With increasing competitiveness of renewable energy compared to traditional forms of power production, Power Purchase Agreements are becoming attractive for both off-takers as well as power producers. However, PPAs bring along a new risk dimension requiring profound expertise in the wind energy business. Theresia Langosz-Römbell, Organisation Development, CSR & Communications Manager at Luxcara, provides PES with a glimpse into the new, wind energy world.
It is no new story that wind conditions are even more difficult to predict than sun-shine. So far, under the feed-in tariff (FiT) or similar subsidised schemes, no target amount of produced energy was agreed. Strong wind leading to a peak in production did not cause any substantial problems in terms of remuneration.

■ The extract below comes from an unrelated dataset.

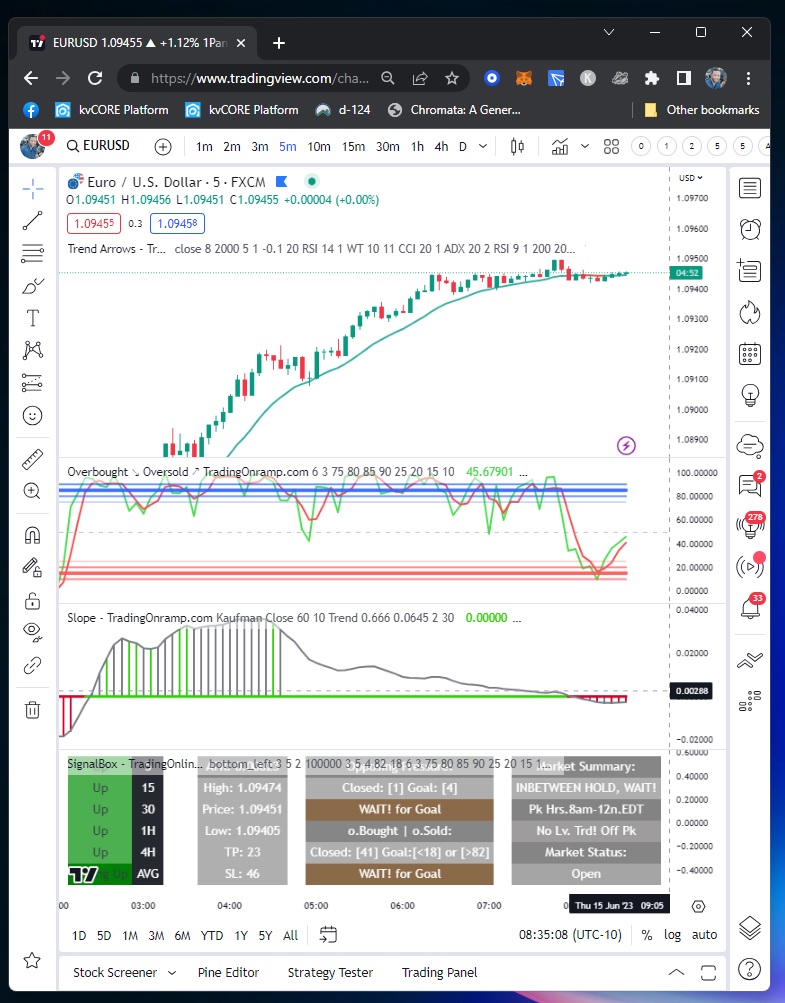Click the candlestick chart type icon

tap(517, 146)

Since the FiT was guaranteed by national governments, the additional power was taken off with the same conditions as the average amount. And even short-term underperformance was no real cause for worry, as nobody relied on this specific amount of renewable energy. That is
We are leaving the FiT times behind. European countries are substantially reducing subsidisation. Leaving aside auctions ending at a price of zero, Spain is in the process of abolishing all kinds of subsidies of renewable energy. We are entering the age of Power Purchase Agreements (PPA), and here, the story is different.
There are basically two different types
Fixed-volume PPA’s specify an amount of energy, which is delivered to the off-taker
In as-produced PPA’s, the whole amount of generated power is taken off
These two types make up the majority of PPA’s closed. If the power is actually produced on-site within a so-called physical PPA, the power delivery happens without use of the public grid. This is, however, a rare case.

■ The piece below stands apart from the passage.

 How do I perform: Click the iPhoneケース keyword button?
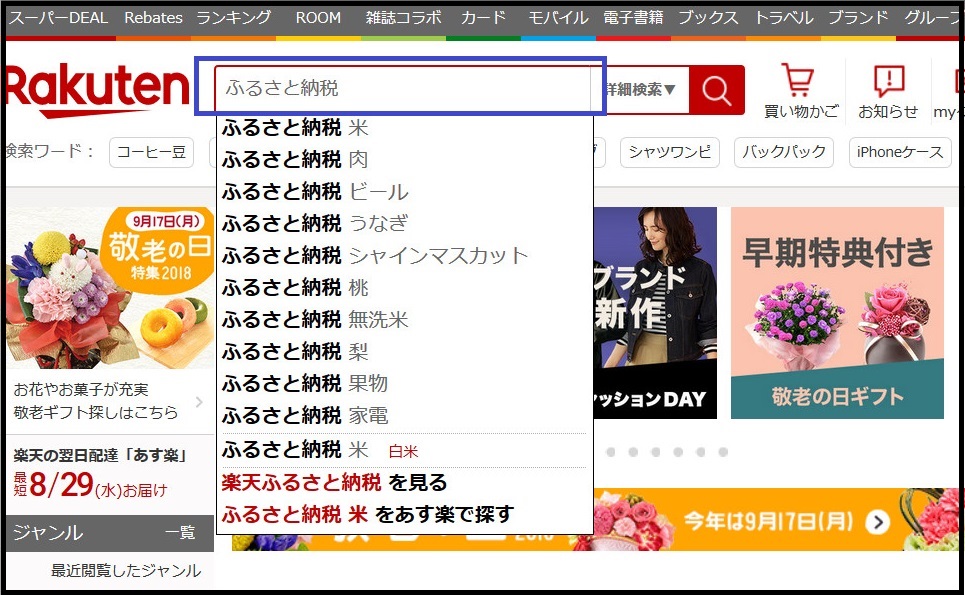900,152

A typical off-taker in a PPA is a large corporation, for example Google or the aluminium company Alcoa Norway. With a fixed-volume PPA, the off-taker relies on the agreed amount of energy to be delivered. The PPA holds the power producer accountable to the delivery obligations within a short timeframe.

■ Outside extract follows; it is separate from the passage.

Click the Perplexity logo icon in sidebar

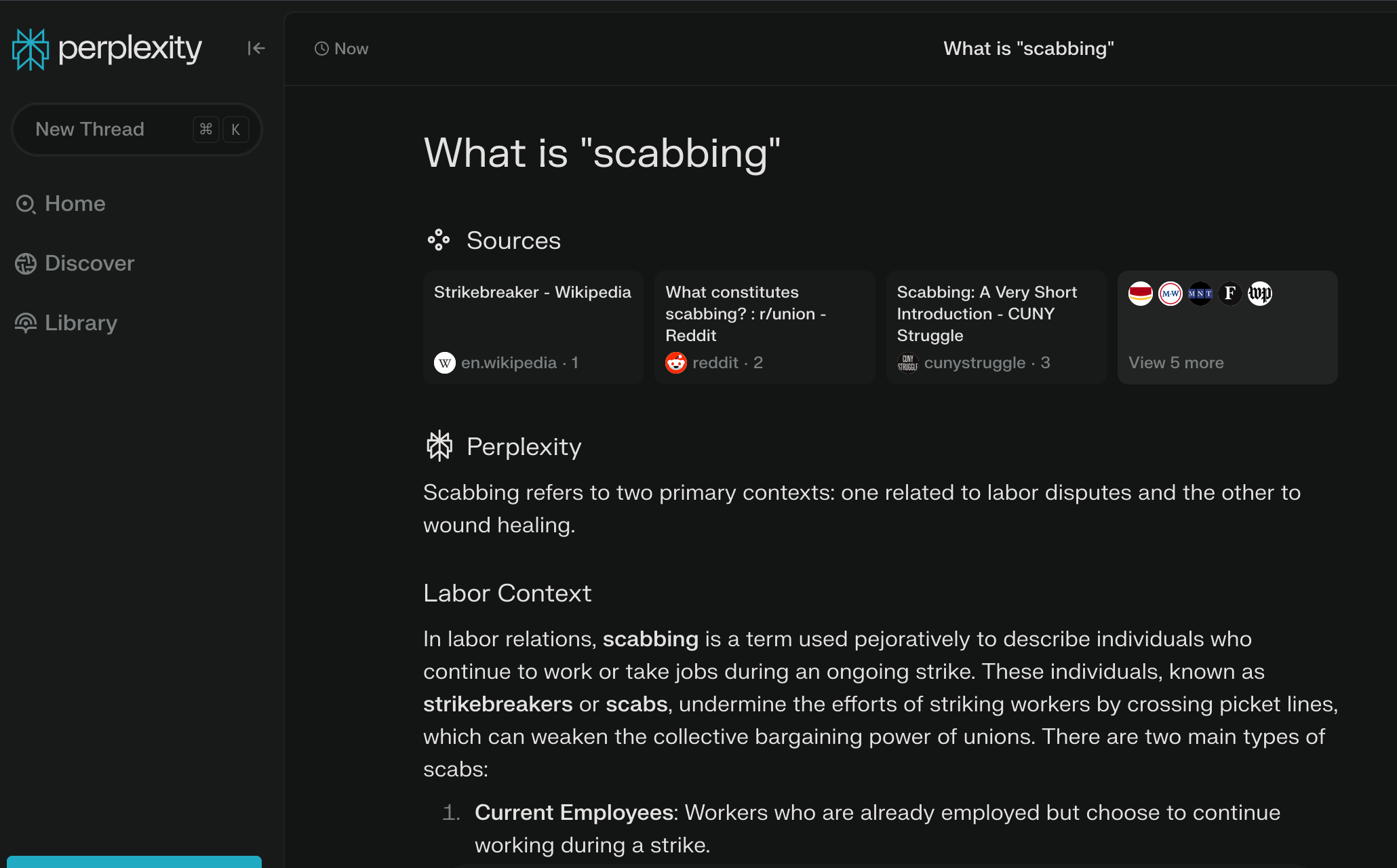(x=31, y=49)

In blunt terms: If you do not deliver the agreed amount of energy, you’ll pay twice. Not only do you miss your revenues, but you have to buy the corresponding amount of energy, which you were not able to produce yourself, at the spot market for the current market price in order to fulfil your delivery obligations. As this can cost dearly, it is of utmost importance to make reliable predictions within a fixed-volume PPA. First of all on wind conditions, but also on other factors which affect the power generation, like turbine performance and instabilities in the grid.